Equine Artists of the World Celebrate the Horse
Artist:

Maria Buehl

Panel
#166
Title:

“Hoka Hey! It’s a good day to die, Brave up brother”

Medium:
oil
Panel before
Artist Comments: Crazy Horse or (in Lakota Cha-O-Ha means he was one with nature) was born in 1840 the Black Hills South Dakota.
He was recognized by his face paint, a yellow lightning strike down the left side of his face, a facial scar on the same side from a bullet, no make up on his forehead and no war bonnet but a single hawk tail feather in his hair. White powder painted with finger prints resembled hailstones over his body and a red blanket folded over his right arm.
Crazy Horse rode a black and white paint he named 'Inyan' meaning rock or stone. He became a fine horseman during buffalo hunts acquiring skills that would be refined during battles he faced later on in his short life of 37 years. Chief of the Oglala-Brule Sioux he was celebrated for his ferocity and courage during battles against and their enemies: the Crow, Shoshone, Pawnee, Blackfeet and Arikara. He was recognized amongst his people as a leader committed to preserving the Lakota traditions and values of life. The encroachment of white-men in 1876 and several battles over territory between the American Government and Native American Indian bands onto reservations brought about much resistance. Chief Crazy Horse led a resistance force of 1200 Oglala and Cheyenne to help defeat Custer's Seventh Cavalry over the Battle of Little Big Horn on June 25 and 26 1876. The Battle of Wolf Mountain on January 8, 1877 between the United States Cavalry and his warriors was his last major battle.
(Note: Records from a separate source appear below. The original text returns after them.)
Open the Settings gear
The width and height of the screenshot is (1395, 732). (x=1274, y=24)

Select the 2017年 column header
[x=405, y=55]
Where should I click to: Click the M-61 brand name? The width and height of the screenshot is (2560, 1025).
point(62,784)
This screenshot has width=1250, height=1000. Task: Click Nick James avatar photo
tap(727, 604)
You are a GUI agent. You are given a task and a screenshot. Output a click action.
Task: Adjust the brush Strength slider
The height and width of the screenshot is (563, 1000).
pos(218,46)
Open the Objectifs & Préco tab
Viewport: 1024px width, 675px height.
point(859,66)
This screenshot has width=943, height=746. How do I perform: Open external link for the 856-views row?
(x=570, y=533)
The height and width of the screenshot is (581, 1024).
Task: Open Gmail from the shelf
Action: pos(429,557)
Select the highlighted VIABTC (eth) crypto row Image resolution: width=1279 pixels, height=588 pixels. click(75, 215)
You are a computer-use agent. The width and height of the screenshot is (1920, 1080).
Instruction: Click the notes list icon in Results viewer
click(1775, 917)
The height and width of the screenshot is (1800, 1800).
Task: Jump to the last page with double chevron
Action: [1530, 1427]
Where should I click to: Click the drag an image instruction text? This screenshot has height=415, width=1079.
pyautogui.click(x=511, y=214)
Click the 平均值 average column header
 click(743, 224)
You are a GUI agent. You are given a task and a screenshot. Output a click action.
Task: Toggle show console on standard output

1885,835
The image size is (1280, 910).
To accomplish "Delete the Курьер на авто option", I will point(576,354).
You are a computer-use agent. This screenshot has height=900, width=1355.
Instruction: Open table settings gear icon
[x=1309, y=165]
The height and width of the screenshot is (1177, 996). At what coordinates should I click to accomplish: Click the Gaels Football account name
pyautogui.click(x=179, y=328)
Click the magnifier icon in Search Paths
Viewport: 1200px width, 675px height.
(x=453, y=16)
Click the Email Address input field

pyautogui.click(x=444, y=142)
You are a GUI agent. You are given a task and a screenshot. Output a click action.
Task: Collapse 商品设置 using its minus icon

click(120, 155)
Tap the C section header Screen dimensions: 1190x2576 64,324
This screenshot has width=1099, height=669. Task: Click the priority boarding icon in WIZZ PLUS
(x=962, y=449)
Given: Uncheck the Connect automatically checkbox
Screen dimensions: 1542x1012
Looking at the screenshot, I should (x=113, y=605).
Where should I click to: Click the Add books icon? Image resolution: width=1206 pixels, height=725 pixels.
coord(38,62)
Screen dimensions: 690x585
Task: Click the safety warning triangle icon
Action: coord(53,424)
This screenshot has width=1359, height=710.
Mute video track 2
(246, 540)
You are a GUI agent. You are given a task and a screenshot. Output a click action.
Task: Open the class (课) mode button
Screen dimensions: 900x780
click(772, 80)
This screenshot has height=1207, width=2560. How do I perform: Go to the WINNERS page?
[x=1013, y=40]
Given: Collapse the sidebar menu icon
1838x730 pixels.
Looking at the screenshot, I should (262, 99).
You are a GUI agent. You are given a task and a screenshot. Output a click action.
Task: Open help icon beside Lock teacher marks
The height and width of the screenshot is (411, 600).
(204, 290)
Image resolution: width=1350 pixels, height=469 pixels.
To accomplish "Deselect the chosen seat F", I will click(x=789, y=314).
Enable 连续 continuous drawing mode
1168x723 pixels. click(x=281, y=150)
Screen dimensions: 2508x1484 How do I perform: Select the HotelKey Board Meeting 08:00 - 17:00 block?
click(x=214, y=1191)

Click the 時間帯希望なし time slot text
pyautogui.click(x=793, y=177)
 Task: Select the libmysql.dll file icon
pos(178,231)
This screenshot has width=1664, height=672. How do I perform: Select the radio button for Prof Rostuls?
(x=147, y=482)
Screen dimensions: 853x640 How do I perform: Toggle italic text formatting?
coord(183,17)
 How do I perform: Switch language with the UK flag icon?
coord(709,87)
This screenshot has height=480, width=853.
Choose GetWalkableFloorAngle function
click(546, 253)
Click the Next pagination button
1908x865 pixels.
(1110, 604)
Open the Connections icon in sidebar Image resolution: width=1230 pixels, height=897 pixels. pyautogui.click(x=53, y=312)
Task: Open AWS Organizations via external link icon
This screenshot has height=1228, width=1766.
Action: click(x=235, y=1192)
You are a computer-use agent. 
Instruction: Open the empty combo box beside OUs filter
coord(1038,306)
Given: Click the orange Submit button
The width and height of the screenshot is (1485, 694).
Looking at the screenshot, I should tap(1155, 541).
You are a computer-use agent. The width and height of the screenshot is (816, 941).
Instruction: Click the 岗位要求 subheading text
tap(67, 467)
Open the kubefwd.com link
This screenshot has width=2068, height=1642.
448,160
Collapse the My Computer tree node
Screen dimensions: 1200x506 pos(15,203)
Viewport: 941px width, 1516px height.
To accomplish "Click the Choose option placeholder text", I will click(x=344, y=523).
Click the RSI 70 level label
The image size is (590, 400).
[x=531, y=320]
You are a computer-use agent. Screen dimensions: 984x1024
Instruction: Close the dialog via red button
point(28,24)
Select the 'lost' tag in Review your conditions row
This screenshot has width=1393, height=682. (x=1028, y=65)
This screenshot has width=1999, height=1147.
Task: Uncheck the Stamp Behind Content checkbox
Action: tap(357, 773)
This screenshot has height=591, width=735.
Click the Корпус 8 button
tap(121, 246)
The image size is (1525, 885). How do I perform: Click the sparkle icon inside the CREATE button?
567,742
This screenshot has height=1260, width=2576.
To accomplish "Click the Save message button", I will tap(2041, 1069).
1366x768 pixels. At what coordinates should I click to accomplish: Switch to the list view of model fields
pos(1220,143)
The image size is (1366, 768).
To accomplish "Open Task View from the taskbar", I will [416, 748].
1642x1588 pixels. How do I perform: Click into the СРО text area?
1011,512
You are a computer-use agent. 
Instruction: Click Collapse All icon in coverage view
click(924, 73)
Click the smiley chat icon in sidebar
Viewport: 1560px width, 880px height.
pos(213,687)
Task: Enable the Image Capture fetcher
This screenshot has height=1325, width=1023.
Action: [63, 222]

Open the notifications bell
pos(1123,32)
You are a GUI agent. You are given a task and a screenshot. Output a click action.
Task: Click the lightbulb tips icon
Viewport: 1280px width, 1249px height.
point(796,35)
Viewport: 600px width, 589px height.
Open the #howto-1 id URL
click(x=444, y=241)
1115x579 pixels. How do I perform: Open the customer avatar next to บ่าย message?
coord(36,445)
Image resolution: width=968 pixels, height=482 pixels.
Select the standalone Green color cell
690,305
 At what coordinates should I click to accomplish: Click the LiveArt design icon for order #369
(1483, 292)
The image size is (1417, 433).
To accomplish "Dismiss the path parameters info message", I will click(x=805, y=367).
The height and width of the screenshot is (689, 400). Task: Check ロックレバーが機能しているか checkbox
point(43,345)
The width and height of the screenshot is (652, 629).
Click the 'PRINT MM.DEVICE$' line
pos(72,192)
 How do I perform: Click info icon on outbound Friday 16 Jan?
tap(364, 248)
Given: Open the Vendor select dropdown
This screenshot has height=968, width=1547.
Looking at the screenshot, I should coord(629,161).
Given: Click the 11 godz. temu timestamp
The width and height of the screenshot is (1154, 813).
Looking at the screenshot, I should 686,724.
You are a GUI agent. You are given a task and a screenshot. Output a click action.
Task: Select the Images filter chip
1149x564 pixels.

With the buffalo diminishing in numbers and cold climate affecting his people; Crazy Horse and other northern Oglala leaders had surrendered to the Red Cloud Agency, Fort Robinson, Nebraska on May 5 that year.
Crazy Horse was held in a struggle in front of the guard house at the Fort; stabbed and bayoneted he died that day September 5, 1877. The great Chief Crazy Horse body was turned over to his relatives and laid to rest near Wounded Knee, South Dakota as his elderly father sang a death song over him. His song a tribute to his bravery is still sung today and is said to be a protector to his people.
A few years ago, I had the chance to stand, walk and view the fields of Little Big Horn during a heated summer day. The experience enriched my appreciation for the battle and the lives that were lost that day. My painting (panel 166) entitled “Hoka Hey! It’s a good day to die, Brave up brother” is my tribute to the lives lost; the legends born of many great men/women that day and to the legend surrounding Chief Crazy Horse.